• _Task instructions_
Among the records below, determine how many lines have the word "Place" in them; output only the number.

• _Source material_
>>>>>
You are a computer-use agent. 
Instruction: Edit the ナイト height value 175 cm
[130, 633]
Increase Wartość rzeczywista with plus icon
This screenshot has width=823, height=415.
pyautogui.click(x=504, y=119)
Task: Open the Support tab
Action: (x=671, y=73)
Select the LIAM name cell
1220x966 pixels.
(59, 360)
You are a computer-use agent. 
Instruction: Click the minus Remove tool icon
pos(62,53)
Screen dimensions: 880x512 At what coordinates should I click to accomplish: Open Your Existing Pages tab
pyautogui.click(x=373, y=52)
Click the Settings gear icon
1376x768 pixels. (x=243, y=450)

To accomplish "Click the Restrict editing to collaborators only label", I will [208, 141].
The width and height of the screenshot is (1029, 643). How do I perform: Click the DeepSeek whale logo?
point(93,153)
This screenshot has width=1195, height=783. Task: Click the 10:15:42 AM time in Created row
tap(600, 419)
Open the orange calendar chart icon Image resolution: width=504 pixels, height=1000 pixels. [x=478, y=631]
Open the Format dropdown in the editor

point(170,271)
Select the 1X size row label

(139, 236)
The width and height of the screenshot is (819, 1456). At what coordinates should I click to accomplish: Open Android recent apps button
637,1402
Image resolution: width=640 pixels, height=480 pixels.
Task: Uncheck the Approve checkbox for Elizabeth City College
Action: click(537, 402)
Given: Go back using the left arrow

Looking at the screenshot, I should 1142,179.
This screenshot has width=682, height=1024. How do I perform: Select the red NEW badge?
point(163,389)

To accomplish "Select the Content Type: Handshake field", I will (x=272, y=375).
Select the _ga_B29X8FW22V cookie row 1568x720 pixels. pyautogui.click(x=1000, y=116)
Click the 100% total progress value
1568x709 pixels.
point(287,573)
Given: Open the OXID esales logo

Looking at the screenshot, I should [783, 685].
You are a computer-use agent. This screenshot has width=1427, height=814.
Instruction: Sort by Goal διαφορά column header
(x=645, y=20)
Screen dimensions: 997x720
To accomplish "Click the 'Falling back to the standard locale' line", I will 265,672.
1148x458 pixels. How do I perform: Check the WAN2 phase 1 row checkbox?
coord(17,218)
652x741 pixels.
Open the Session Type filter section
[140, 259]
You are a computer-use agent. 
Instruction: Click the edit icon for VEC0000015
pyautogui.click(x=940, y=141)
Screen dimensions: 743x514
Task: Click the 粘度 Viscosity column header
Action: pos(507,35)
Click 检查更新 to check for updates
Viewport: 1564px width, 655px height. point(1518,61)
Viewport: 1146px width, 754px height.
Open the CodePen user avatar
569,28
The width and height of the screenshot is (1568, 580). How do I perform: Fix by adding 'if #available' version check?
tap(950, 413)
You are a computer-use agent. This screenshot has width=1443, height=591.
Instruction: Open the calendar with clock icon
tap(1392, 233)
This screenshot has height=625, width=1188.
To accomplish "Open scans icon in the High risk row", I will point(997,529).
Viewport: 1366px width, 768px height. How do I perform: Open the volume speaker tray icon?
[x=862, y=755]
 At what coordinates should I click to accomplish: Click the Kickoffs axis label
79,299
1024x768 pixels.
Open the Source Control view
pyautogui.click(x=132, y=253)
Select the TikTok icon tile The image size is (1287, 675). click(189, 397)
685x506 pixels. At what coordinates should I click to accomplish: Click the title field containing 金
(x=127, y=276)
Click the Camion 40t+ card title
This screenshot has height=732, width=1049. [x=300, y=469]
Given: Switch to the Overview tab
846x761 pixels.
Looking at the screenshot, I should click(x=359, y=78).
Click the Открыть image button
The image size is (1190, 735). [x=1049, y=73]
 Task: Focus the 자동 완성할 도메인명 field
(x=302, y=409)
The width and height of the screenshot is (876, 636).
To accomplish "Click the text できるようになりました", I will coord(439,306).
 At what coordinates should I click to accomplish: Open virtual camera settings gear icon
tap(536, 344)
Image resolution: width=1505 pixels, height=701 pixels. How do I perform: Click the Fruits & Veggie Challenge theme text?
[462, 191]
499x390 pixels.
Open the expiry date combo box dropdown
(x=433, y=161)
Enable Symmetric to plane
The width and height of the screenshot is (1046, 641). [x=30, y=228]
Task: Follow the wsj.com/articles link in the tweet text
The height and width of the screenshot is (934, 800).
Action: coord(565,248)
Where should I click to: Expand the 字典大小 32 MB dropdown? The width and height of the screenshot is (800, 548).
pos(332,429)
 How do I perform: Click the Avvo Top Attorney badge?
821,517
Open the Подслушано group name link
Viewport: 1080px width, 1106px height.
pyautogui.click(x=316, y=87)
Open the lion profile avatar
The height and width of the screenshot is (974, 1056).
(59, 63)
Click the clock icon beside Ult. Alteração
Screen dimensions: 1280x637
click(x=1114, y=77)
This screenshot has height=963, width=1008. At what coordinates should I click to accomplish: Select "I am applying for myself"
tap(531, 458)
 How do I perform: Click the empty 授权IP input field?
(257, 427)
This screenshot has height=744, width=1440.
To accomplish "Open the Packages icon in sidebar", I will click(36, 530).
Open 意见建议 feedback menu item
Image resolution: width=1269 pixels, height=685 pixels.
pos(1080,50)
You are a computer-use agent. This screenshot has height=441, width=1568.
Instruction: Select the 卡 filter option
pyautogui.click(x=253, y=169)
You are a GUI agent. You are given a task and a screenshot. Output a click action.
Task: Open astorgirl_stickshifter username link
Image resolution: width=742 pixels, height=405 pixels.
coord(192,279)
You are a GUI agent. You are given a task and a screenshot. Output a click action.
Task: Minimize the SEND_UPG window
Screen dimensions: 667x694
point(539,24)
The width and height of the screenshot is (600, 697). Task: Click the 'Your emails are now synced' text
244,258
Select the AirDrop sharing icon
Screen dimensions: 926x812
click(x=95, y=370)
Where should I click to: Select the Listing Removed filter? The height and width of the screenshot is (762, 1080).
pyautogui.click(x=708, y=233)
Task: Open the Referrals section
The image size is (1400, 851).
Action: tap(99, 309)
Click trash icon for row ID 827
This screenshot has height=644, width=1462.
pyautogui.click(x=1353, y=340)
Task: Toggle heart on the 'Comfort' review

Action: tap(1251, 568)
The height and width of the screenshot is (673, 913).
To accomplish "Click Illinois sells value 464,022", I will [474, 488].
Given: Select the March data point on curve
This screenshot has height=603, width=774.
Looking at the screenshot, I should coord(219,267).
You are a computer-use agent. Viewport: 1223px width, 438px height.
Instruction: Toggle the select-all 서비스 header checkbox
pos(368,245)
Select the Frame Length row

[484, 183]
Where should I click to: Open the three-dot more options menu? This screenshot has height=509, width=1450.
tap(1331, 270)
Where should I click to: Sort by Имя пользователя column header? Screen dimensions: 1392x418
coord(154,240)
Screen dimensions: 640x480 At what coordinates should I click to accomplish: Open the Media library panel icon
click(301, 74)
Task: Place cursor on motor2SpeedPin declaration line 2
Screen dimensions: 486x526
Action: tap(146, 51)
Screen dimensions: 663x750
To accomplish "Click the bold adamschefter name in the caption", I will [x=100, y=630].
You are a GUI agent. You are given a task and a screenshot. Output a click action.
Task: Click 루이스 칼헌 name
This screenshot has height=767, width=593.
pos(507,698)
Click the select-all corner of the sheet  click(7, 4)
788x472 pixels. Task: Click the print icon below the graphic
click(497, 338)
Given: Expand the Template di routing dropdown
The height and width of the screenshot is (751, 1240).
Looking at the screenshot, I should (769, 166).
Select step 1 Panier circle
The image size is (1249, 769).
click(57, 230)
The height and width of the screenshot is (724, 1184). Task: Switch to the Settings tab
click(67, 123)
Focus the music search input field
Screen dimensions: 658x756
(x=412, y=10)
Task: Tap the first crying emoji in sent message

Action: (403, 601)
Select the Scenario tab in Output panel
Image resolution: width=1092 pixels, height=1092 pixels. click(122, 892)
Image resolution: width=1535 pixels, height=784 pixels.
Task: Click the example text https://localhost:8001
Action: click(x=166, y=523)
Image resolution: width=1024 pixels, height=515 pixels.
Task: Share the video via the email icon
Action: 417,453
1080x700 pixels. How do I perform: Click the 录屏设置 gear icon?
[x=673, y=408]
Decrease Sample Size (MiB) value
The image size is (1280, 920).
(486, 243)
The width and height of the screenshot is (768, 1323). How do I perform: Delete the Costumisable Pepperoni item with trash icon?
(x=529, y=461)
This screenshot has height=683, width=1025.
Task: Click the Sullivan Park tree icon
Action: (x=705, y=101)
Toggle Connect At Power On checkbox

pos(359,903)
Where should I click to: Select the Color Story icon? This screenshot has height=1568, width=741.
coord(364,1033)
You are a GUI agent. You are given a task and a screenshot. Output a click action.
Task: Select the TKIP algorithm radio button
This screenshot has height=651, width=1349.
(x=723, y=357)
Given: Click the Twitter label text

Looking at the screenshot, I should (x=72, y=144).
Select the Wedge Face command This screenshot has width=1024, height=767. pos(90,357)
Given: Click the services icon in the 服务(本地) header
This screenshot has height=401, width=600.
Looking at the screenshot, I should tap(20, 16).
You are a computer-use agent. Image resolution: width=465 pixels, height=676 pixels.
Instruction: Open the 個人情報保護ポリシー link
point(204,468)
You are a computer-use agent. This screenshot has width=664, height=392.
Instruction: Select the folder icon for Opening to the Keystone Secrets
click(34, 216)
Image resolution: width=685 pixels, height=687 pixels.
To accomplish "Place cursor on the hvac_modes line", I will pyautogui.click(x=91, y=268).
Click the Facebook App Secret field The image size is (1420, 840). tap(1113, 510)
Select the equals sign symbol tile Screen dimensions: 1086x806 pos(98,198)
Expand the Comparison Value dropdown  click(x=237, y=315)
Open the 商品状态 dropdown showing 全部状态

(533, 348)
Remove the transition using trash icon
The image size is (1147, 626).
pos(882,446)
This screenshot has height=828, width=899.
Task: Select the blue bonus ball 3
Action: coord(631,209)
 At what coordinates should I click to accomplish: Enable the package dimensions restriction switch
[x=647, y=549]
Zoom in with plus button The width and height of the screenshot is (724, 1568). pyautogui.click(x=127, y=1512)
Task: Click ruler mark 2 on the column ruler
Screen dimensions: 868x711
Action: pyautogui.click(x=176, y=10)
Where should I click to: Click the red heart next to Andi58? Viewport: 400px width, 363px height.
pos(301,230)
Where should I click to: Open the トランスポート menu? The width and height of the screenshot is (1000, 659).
<<<<<
• _Your solution_
2